AMBIGUITAS PERAN ACCOUNT REPRESENTATIVE
![]() |
Salah satu dari perubahan reformasi biokrasi dalam perpajakan yang merupakan perwujudan dari modernsasi perpajakan atau yang lebih dikenal dengan istilah Sistem Administrasi Perpajakan Modern adalah dibentuknya Account Representative (AR). Sesuai dengan KEP-178/PJ/2004 tentang Cetak Biru (Blue Print) Kebijakan Direktorat Jenderal Pajak Tahun 2001 sampai dengan Tahun 2010 yang menjelaskan tentang bagaimana penyususnan strategi dan sasaran yang ingin dicapai dari tahun 2001 hingga tahun 2010 untuk dapat memodernisasi sistem perpajakan nasional, maka sebagai penunjang Keputusan tersebut dibentuklah Account Representative di Kantor Pelayanan Pajak yang telah mengimplementasikan organisasi modern pada tahun 2006. Menururt KMK No. 98/KMK.01/2006 tentang Account Representative pada Kantor Pelayanan Pajak yang Telah Mengimplementasikan Organisasi Modern, pasal 1 ayat 2 berbunyi, yang dimaksud Account Representative adalah pegawai yang diangkat pada setiap Seksi Pengawasan dan Konsultasi di Kantor Pelayanan Pajak yang telah mengimplementasikan Organisasi Modern. Dalam pasal 2 ayat 1 dijelaskan, AR mempunyai tugas; melakukan pengawasan kepatuhan perpajakan Wajib Pajak, bimbingan/himbauan dan konsultasi teknis perpajakan kepada wajib pajak, penyusunan profil Wajib Pajak, analisis kinerja Wajib Pajak, rekonsiliasi data Wajib Pajak dalam rangka intensifikasi dan melakukan evaluasi hasil banding berdasarkan ketentuan yang berlaku. Dari penjelasan fungsi tersebut, yang perlu digarisbawahi pertama adalah kata “Pengawasan” dan kedua adalah kata “Konsultasi” yang dikerjakan oleh satu orang yang sama.

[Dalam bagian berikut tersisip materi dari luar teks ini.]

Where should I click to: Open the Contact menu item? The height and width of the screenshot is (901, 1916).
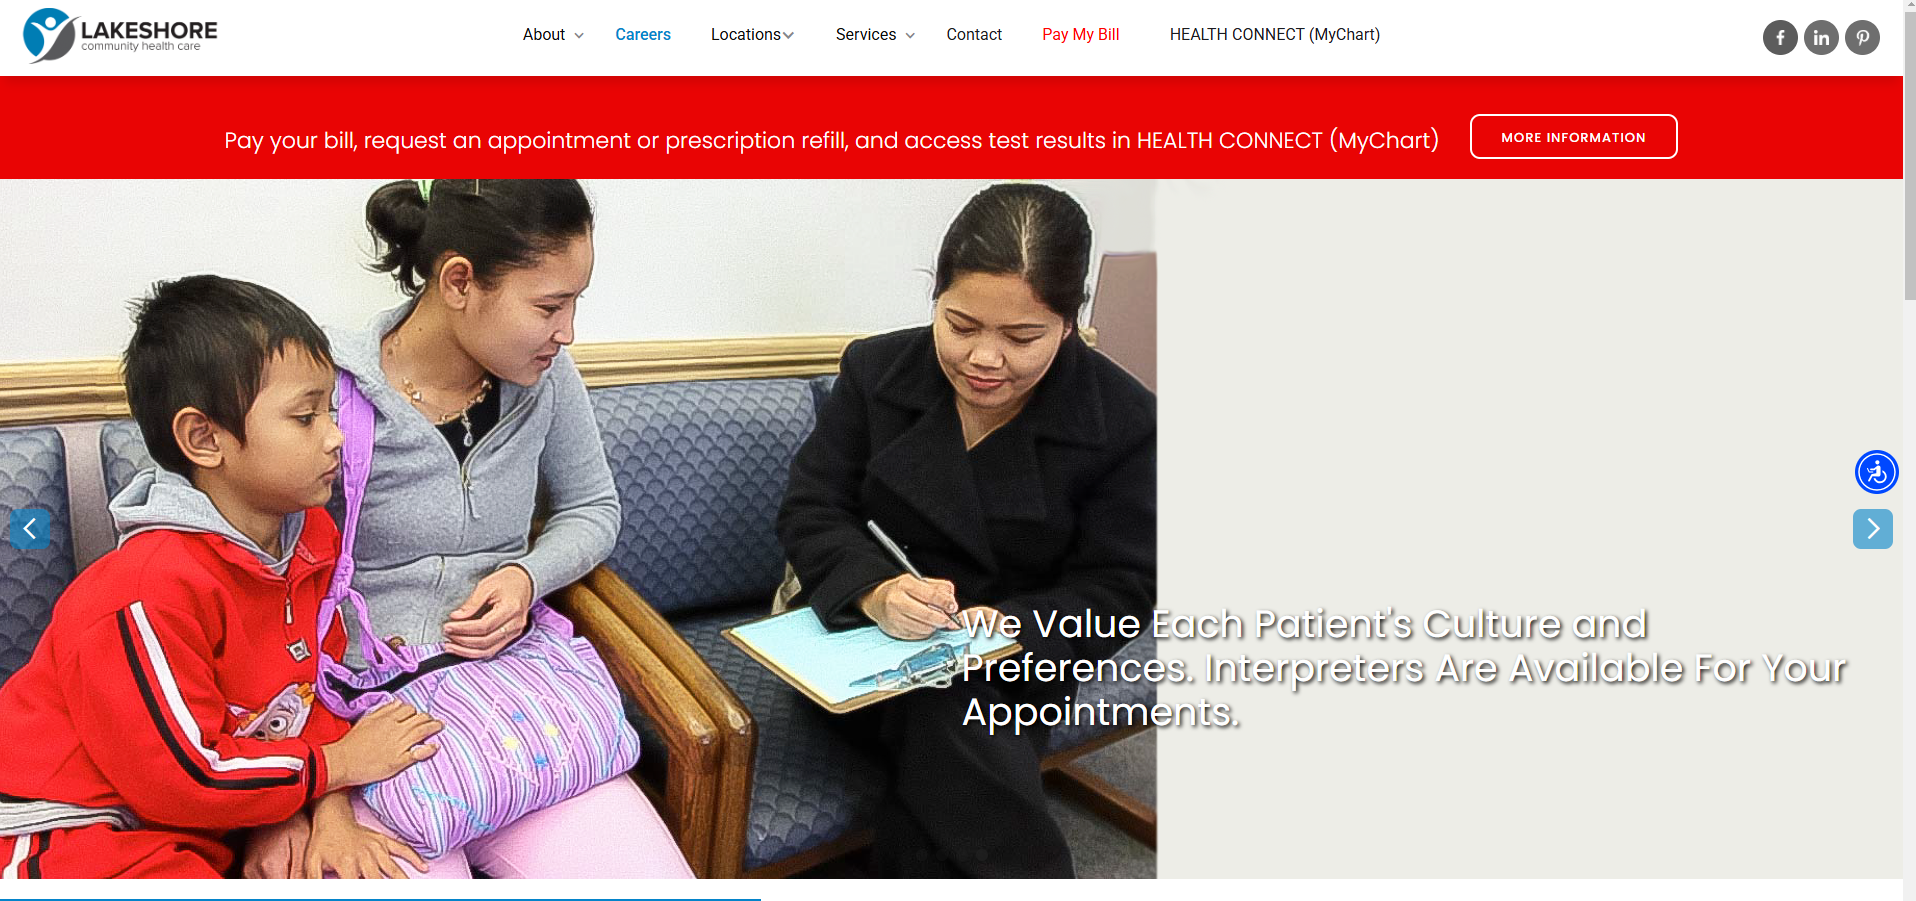pos(974,35)
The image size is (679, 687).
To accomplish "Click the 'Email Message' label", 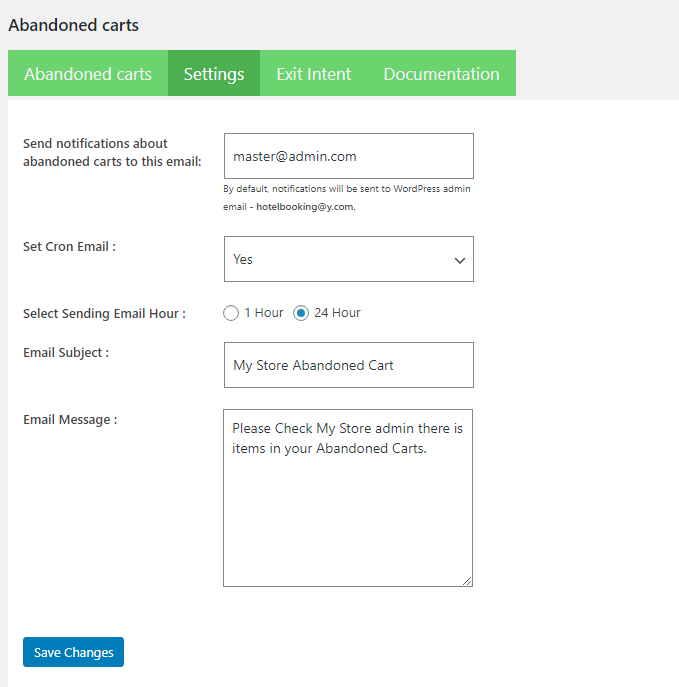I will [70, 420].
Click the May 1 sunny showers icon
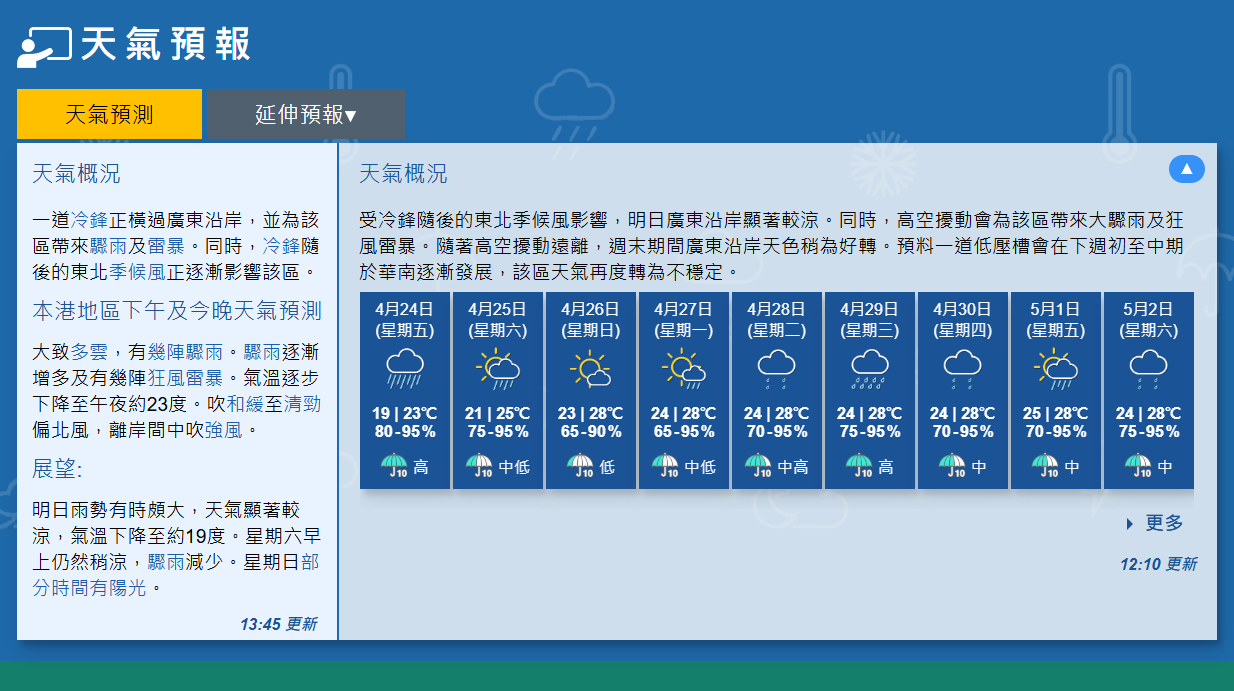The image size is (1234, 691). 1056,370
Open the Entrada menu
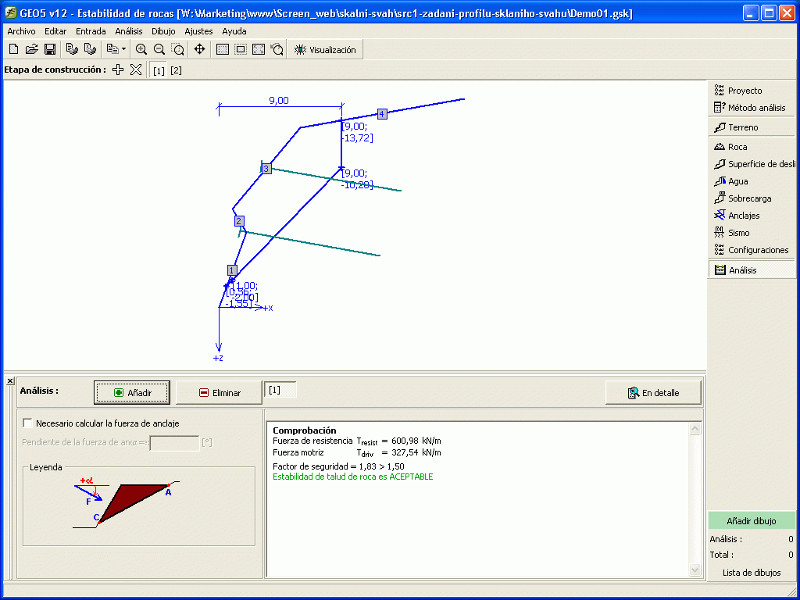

Konsultasi memberikan arti bahwa AR adalah pegawai DJP yang ditugaskan menjadi konsultan internal DJP untuk Wajib Pajak, dengan kata lain AR adalah mitra (kawan) bagi Wajib Pajak dalam hal memberikan bimbingan (assistence) berupa informasi (information) ataupun pengetahuan (education) perpajakan. Konsultasi disini dapat berupa penjelasan tentang perhitungan pajak yang benar dan bagaimana perlakuan perpajakan terhadap pencatatan akuntansi keuangan atau apapun yang inti dari kesemua itu adalah memberikan pengarahan kepada Wajib Pajak tentang bagaimana Wajib Pajak dapat mengerti akan timbulnya pajak terutang sesuai dengan peraturan perpajakan. Sedangkan pengawasan memberikan arti bahwa AR adalah pegawai DJP yang ditugaskan menjadi pengawas (lawan) Wajib Pajak atas kepatuhan kewajiban perpajakannya. Pengawasan disini dapat berupa mengawasi bagaimana utang pajak dari wajib pajak apakah wajar, mencari potensi pajak yang belum tergarap dari wajib pajak, mengawasi apakah wajib pajak telah membayar pajaknya sesuai dengan pajak yang seharusnya dibayar, mengawasi apakah wajib pajak mendapatkan sangsi berupa bunga atas keterlambatan pembayaran pajaknya dan sebagainya yang inti kesemua itu adalah bagaimana mengawasi kepatuhan dan kewajiban Wajib Pajak sesuai dengan peraturan perundang-undangan perpajakan. Menurut hemat penulis hakikatnya fungsi Pengawasan dan Konsultasi terhadap Wajib Pajak mempunyai peran yang saling bertolakbelakang (kontradiktif). Menurut Wahju Karya Plt. Direktur Penyuluhan dan Humas DJP, seringkali petugas AR kehilangan orientasi. Ketika AR sedang melakukan konsultasi dengan Wajib Pajak, tapi sifatnya malah mengawasi, begitu pula sebaliknya. Sehingga seringkali timbul conflict of interest pada AR terhadap Wajib Pajaknya. Disatu sisi, AR harus memberikan pelayanan prima dengan menjadi sahabat Wajib Pajak dalam menjalankan peran konsultasi, tetapi disisi lain AR harus bersifat tegas kepada Wajib Pajaknya dalam menjalankan peran pengawasan supaya Wajib Pajak tersebut patuh untuk memenuhi kewajiban perpajakannya. Dan kedua peran ini dapat dilakukan oleh AR kepada Wajib Pajak yang sama dengan waktu yang berbeda bahkan dalam waktu bersamaan karena adanya dualisme peran tersebut. Dengan menjalankan dua peran yang kontradiktif dalam waktu yang bersamaan, maka kedua peran tersebut dirasa tidak akan berjalan efektif.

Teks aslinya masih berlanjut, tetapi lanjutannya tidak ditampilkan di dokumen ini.